Hello everyone! I’m having trouble with the REGEXEXTRACT function in Google Sheets and need some help. I have a date range like 25-26.01.2023 in my spreadsheet and I want to extract just the end date (26.01.2023) from this range. The problem is that when I try to drag the formula down to other cells, the data gets messed up and doesn’t work properly. Can someone show me the correct way to write this REGEXEXTRACT formula so it picks up the second date from the range? I’ve been stuck on this for a while and would really appreciate any guidance on getting the regex pattern right for this date extraction task.
Had the same problem last month with a project timeline spreadsheet. The trick is getting the regex pattern right for the end date structure. For “25-26.01.2023” format, try =REGEXEXTRACT(A1,"-(\d{1,2}\.\d{2}\.\d{4})$"). The hyphen at the start anchors to the separator, then it captures the day-month-year pattern with escaped dots. That dollar sign grabs the date at the string’s end. I messed up initially by not escaping the dots properly - it matched any character and gave weird results when dragging down. Just make sure your cell references work for dragging. Use absolute references if you need the formula to stay consistent.

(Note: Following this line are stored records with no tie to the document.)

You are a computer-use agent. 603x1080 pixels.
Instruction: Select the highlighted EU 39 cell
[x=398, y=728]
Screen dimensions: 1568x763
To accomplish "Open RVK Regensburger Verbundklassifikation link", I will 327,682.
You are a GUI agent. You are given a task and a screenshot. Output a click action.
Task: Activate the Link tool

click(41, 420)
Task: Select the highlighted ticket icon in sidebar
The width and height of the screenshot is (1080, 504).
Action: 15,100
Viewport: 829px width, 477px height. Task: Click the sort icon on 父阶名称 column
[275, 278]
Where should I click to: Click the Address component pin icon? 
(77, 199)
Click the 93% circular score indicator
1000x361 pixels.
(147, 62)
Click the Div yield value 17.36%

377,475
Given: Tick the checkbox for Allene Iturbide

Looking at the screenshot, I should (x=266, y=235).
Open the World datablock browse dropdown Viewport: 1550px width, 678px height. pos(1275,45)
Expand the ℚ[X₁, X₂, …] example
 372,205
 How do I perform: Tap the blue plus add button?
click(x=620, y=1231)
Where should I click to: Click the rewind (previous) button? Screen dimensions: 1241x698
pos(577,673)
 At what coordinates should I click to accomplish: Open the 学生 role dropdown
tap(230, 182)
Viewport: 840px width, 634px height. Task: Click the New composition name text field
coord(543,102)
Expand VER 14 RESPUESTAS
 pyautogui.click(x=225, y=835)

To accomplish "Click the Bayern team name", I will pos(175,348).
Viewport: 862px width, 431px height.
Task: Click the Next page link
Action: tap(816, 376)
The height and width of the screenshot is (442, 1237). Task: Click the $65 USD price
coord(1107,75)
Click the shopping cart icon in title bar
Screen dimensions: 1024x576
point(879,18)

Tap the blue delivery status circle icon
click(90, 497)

I’ve hit this same wall with date extraction before. Google Sheets REGEXEXTRACT is a pain with complex patterns.
For your case, try:
=REGEXEXTRACT(A1,“-(\d{2}.\d{2}.\d{4})”)
This looks for a dash then captures your date format. The parentheses grab just the end date.
But regex in spreadsheets gets old quick. I used to waste hours debugging these formulas.
Latenode completely changed how I handle this. You can automate the whole thing - it processes your spreadsheet, extracts dates with proper parsing (not just regex), and updates everything automatically.
I built something similar for quarterly reports. Instead of fixing formulas every time date formats changed, Latenode handles extraction and formatting. Takes 10 minutes to set up vs hours of spreadsheet hell.
Best part? It runs automatically when new data arrives. No more dragging formulas or fixing broken patterns.
This happens because your regex isn’t handling variable day formats. I ran into the same thing with project schedules - some days were single digits, others double. Try =REGEXEXTRACT(A1,"-([0-9]{1,2}\.[0-9]{2}\.[0-9]{4})") instead. It’ll grab one or two digits for the day after the hyphen. I use [0-9] instead of \d because \d can be weird in Google Sheets depending on your locale. When you drag the formula down, stick with relative references (A1, A2, etc.). If it’s still breaking, double-check that all your dates use the same format. Mixed formats will mess up the extraction every time.
yeah, this is tricky. had the same issue with timesheet data last week. try =REGEXEXTRACT(A1,"(\d{2}\.\d{2}\.\d{4})$") - the dollar sign grabs the last date in your string. worked when i dragged it down multiple rows with different date ranges.